Sebelum Kita Tidak Punya Pilihan Lagi


.

Saya merindukan Pontianak. Yah, begitulah adanya. Walaupun Pontianak adalah kota yang dilalui oleh garis khatulistiwa sehingga kota tercinta ini mendapat sinar matahari yang lebih banyak daripada kota lainnya –membuatnya menjadi sangat panas. Tiga hari lalu saya baru pulang dari luar kota bersama dua orang teman seperjuangan dengan tujuan yang sangat mulia. Bukan mencari kitab suci atau mendapatkan lisensi hunter. Ada tujuan lain yang membuat kami kesana. Kalau tidak, saya mungkin tidak akan repot-repot ke sana. Saya kurang suka jalan-jalan dan (baru saya ketahui) naik pesawat. Bukan karena takut ketinggian atau mabuk udara. Saya menderita alergi sinusitis atau sejenisnya, sehingga naik pesawat yang hanya satu jam pun, merupakan siksaan bagi saya. Kalau suatu saat ada yang bertemu saya di pesawat dan saya terlihat cuek, ketahuilah sebenarnya saya sedang menutup telinga saya dengan kapas atau tisu. Saya jadi berpikir bagaimana saya bisa ke Jepang kalau begini ceritanya. Mungkin saya bisa berwisata dengan kapal pesiar menuju ke sana. Setelah sampai di sana, saya langsung pulang dengan perahu kecil karena kehabisan uang atau bekerja serabutan di sana demi mendapatkan uang untuk pulang ke tanah air. Mudah-mudahan itu tidak terjadi. Kalau pun mejadi pengantar susu atau koran, semoga saja itu hanya kerja sambilan dan tujuan utama ke sana adalah kuliah. Semoga saja. Doakan saya.

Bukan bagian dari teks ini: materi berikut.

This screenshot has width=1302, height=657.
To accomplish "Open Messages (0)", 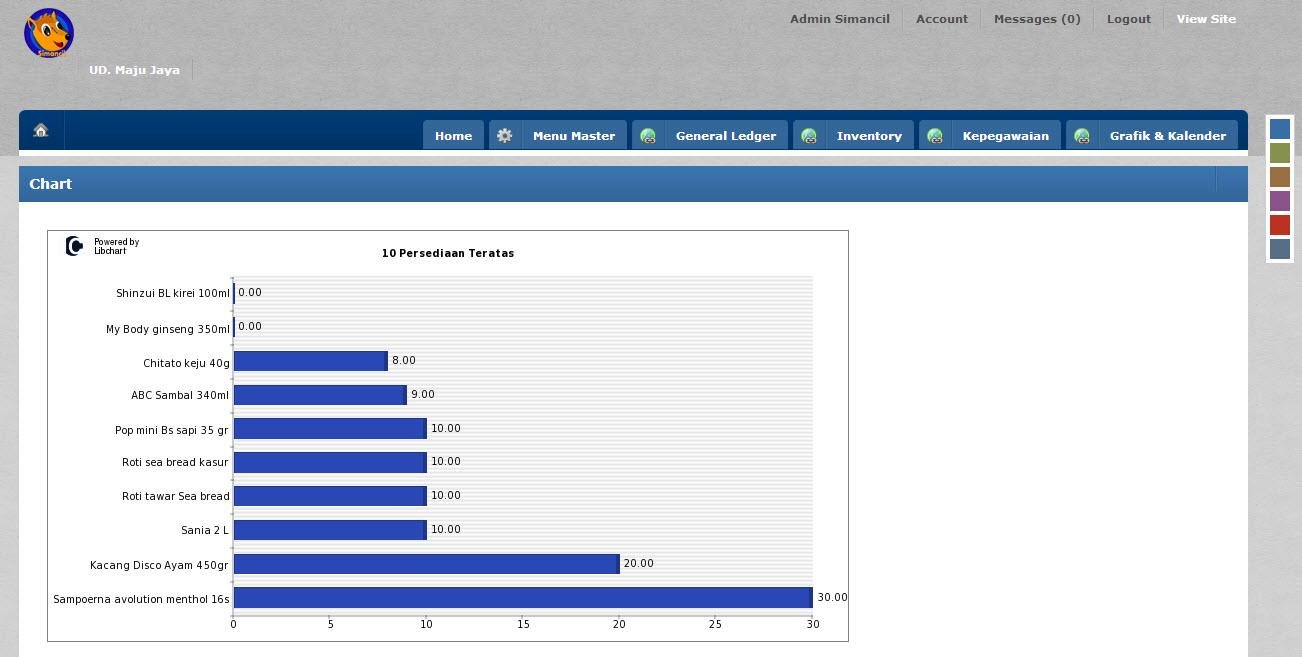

Saya mengatakan merindukan kota kelahiran saya -bahkan saat seorang kakak-kakak yang nge-kost di depan kamar tidak tahu di mana letak kota saya, sampai kami mengatakan saja Pulau Kalimantan agar wajah bingung kakak itu hilang. Saya penyuka pelajaran geografi dan saya bingung apakah memang begitu, ya? Mungkin orang yang tidak tahu letak kota Pontianak tidak menyukai pelajaran geografi atau waktu SD masuk dalam pelajran IPS. Apa mungkin karena waktu SD saya takut terkena sentilan guru IPS saya, membuat saya menghapal semua Ibukota Provinsi di Indonesia? Lalu, apakah hanya saya saja yang merasa aneh dengan orang yang tidak tahu Pontianak itu ibukota Provinsi Kalimantan Barat? Waduh, padahal bukan provinsi baru. Semoga saja itu artinya mereka tidak terlalu menyukai pelajaran IPS atau mungkin karena Provinsi di Indonesia terlalu banyak.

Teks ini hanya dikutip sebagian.